YEARS AGO FOR JUNE 2
Today is Friday, June 2, the 153rd day of 2017. There are 212 days left in the year.
ASSOCIATED PRESS
On this date in:
1897: Mark Twain is quoted by the New York Journal as saying from London that “the report of my death was an exaggeration.” (Twain, in London to cover Queen Victoria’s Diamond Jubilee for the Journal, was responding to a report in the New York Herald that he was “grievously ill” and “possibly dying.”)
1924: Congress passes, and President Calvin Coolidge signs, a measure guaranteeing full American citizenship for all Native Americans born within U.S. territorial limits.
1941: Baseball’s “Iron Horse,” Lou Gehrig, dies in New York of a degenerative disease, amyotrophic lateral sclerosis; he was 37.
1953: The coronation of Queen Elizabeth II takes place in London’s Westminster Abbey, 16 months after the death of her father, King George VI.
1983: Half of the 46 people aboard an Air Canada DC-9 are killed after fire broke out on board, forcing the jetliner to make an emergency landing at Cincinnati/Northern Kentucky International Airport.

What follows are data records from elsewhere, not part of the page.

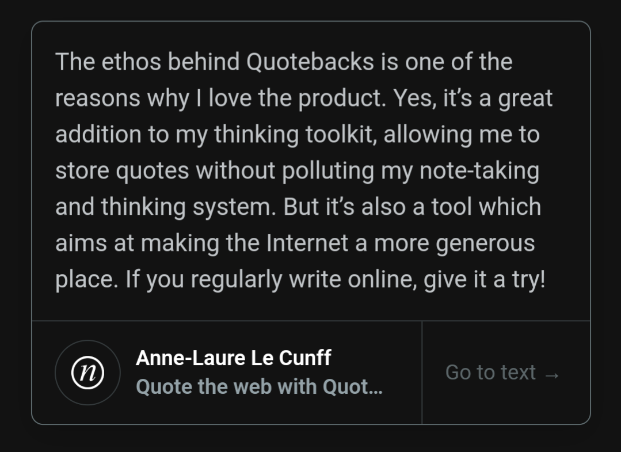The height and width of the screenshot is (452, 621).
Task: Click the phrase 'love the product' in the quote
Action: click(x=297, y=98)
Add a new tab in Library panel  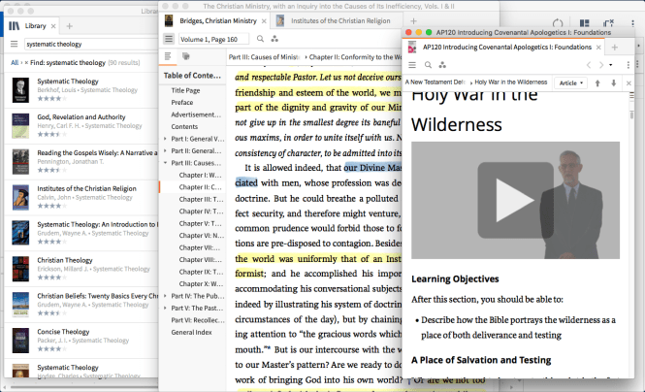(69, 24)
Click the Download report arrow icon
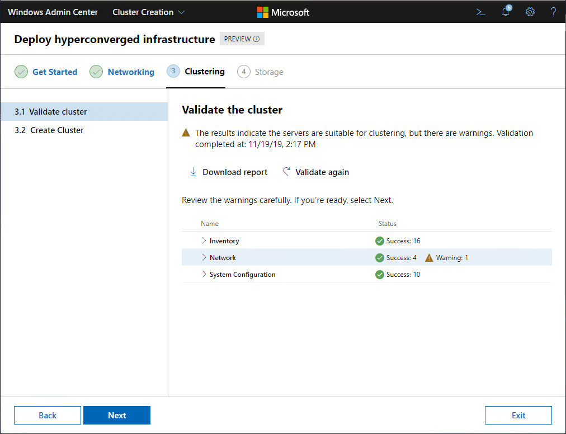The width and height of the screenshot is (566, 434). 193,172
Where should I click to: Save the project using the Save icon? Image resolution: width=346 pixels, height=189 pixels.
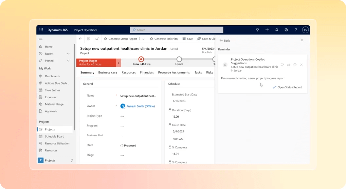coord(187,38)
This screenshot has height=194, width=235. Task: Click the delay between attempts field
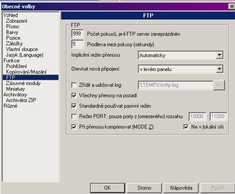point(77,44)
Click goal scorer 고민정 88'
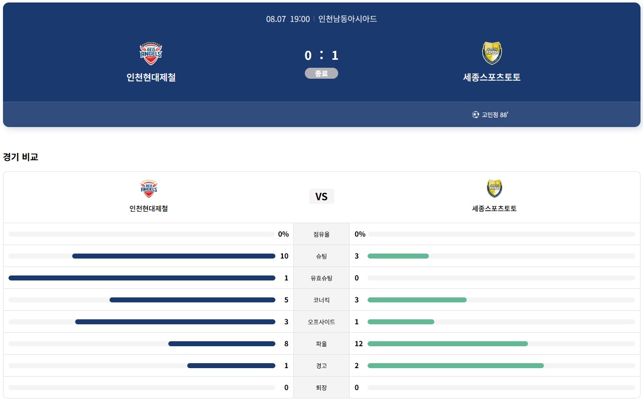Image resolution: width=643 pixels, height=407 pixels. point(495,115)
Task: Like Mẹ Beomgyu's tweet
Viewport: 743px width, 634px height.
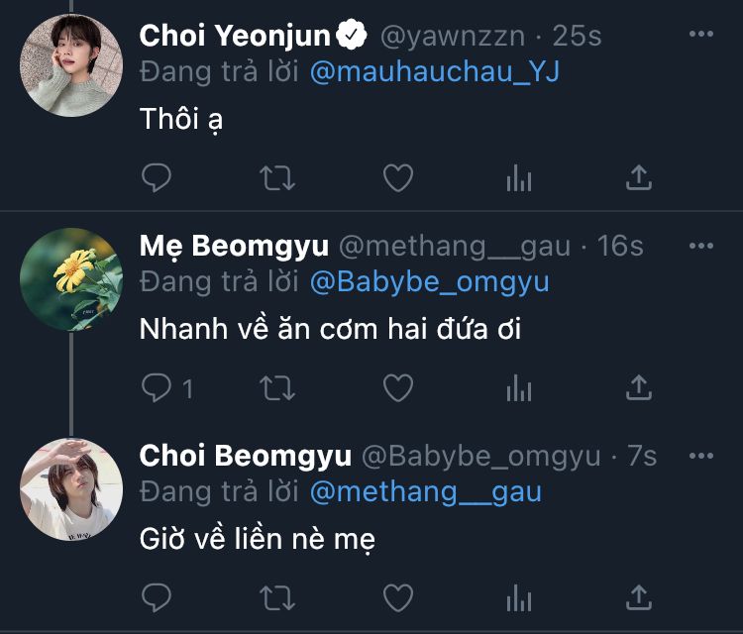Action: [397, 388]
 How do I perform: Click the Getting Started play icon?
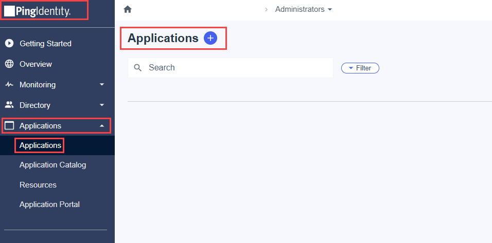click(x=9, y=44)
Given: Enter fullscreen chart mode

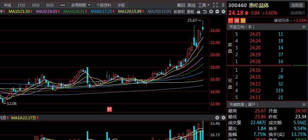Looking at the screenshot, I should pyautogui.click(x=215, y=5).
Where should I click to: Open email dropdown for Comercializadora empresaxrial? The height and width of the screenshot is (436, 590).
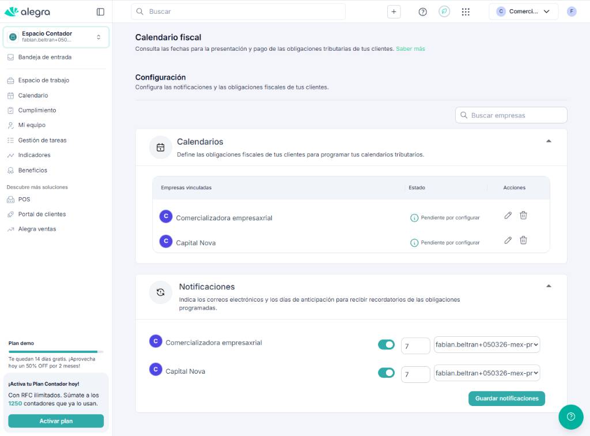(487, 345)
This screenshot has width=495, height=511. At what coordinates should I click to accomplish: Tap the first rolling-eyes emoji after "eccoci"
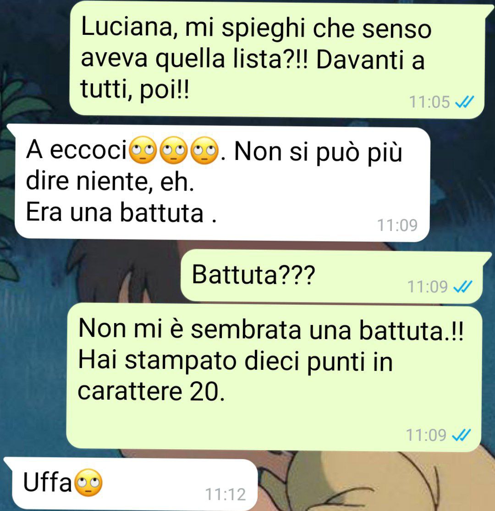[143, 150]
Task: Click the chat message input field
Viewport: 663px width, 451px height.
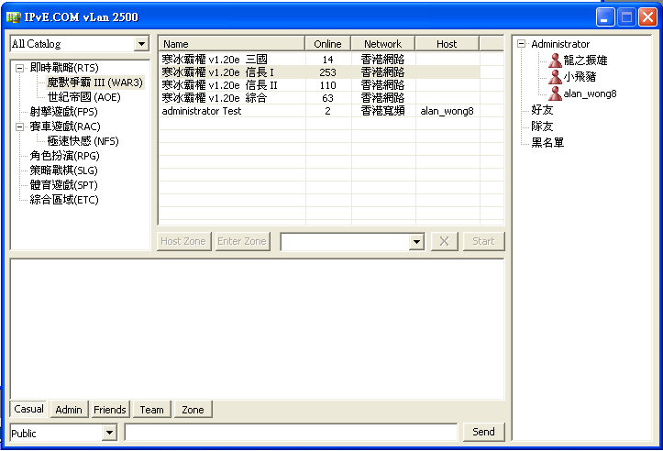Action: (x=291, y=433)
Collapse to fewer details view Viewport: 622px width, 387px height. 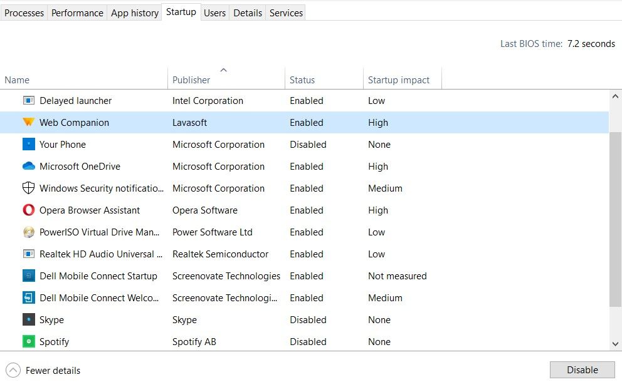[43, 370]
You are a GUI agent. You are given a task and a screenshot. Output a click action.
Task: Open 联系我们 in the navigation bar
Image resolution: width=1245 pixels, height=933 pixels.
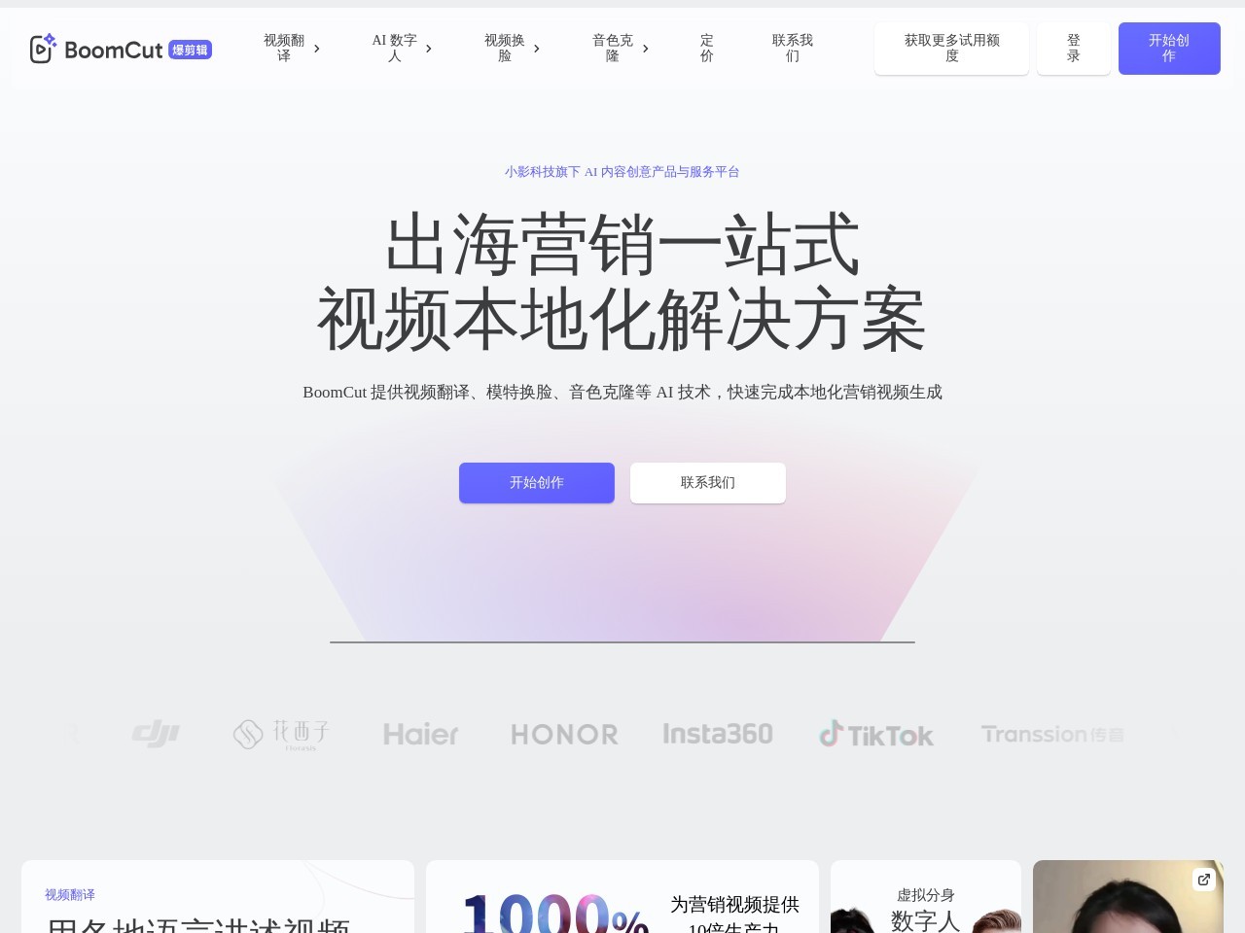(x=793, y=49)
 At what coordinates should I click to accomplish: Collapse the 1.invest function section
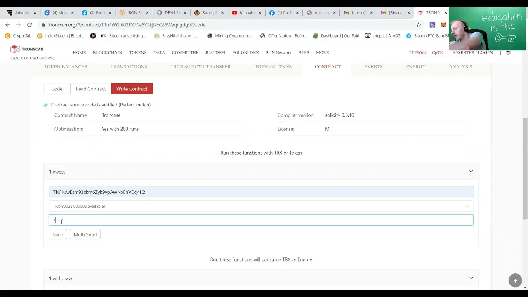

1997: Timothy McVeigh is convicted of murder and conspiracy in the 1995 bombing of the Alfred P. Murrah Federal Building in Oklahoma City that killed 168 people. (McVeigh was executed in June 2001.)
2012: Ousted Egyptian President Hosni Mubarak is sentenced to life in prison after a court convicted him on charges of complicity in the killing of protesters during the 2011 uprising that forced him from power (Mubarak was later acquitted and freed in March 2017).
VINDICATOR FILES
1992: Hazardous waste is seeping into a stream that empties into Yankee Lake, but friends and supporters of the Frank Kish family tell Fowler Township trustees that the pollution isn’t coming from the now-closed Fowler Landfill.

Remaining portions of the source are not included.